**Yapılacaklar**
A. Metne göre Alaattin Çakıcı hangi suçtan ne kadar hapis cezası almıştı?
B. Metnin "Aşağıdaki yazıyı tamamlamış, tam" sözleriyle başlayıp "bağlanması’ taleplerini reddetti." sözlerine kadar süren bölümünü kelimesi kelimesine yazın.

**Verilen Metin**
·····

Aşağıdaki yazıyı tamamlamış, tam gazeteye gönderecektim ki, COVID-19’un meslek hastalığı olarak kabulü, TBMM Sağlık Komisyonu’ndan geçti. Yazıyı değiştirmeyi düşündüm, ama bu paragrafı ekleyerek, aynen göndermeye karar verdim; ki ruh halimiz anlaşılabilsin!

Sağlık Güvenlik Kurulu (SGK) İzmir Tabip Odası’nın, başkalarını yaşatmaya çabalarken, COVID-19’a yakalanıp, yaşamını kaybeden bir meslektaşlarının ölümünün ‘meslek hastalığı’ sayılması ve ‘yakınlarına ölüm geliri bağlanması’ taleplerini reddetti.

Benzer zaman diliminde, Devlet Bahçeli, boşandığı karısını öldürmeye azmettirme (yani öldürtme) suçundan 19 yıl 2 ay hapis cezası alan ve ana muhalefet partisi lideri Kılıçdaroğlu’nu “Seni fasulye (ve bakla) sırığı ile tanıştırırım” sözleri ile tehdit eden Alaattin Çakıcı’yı, “ülke ve millet sevdalısı bir ülkücüdür; benim dava arkadaşımdır” sözleri ile savunuyordu.

·····

**Veri Kümesi Bölümü**
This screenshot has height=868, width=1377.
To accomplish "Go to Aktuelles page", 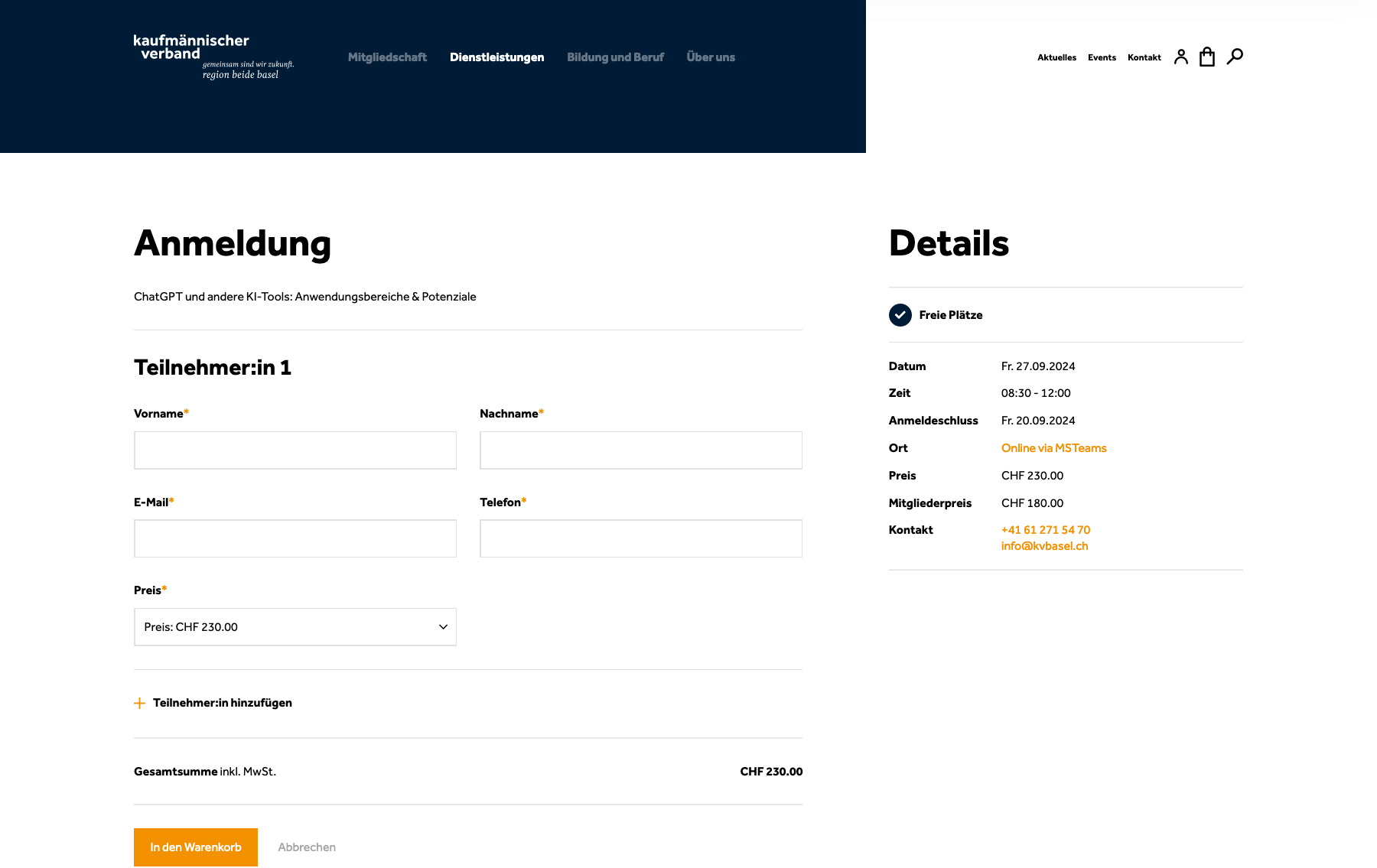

·····

**Problem Çözümleri**
A. Boşandığı karısını öldürmeye azmettirme suçundan 19 yıl 2 ay hapis cezası almıştı.

B.
Aşağıdaki yazıyı tamamlamış, tam gazeteye gönderecektim ki, COVID-19’un meslek hastalığı olarak kabulü, TBMM Sağlık Komisyonu’ndan geçti. Yazıyı değiştirmeyi düşündüm, ama bu paragrafı ekleyerek, aynen göndermeye karar verdim; ki ruh halimiz anlaşılabilsin!

Sağlık Güvenlik Kurulu (SGK) İzmir Tabip Odası’nın, başkalarını yaşatmaya çabalarken, COVID-19’a yakalanıp, yaşamını kaybeden bir meslektaşlarının ölümünün ‘meslek hastalığı’ sayılması ve ‘yakınlarına ölüm geliri bağlanması’ taleplerini reddetti.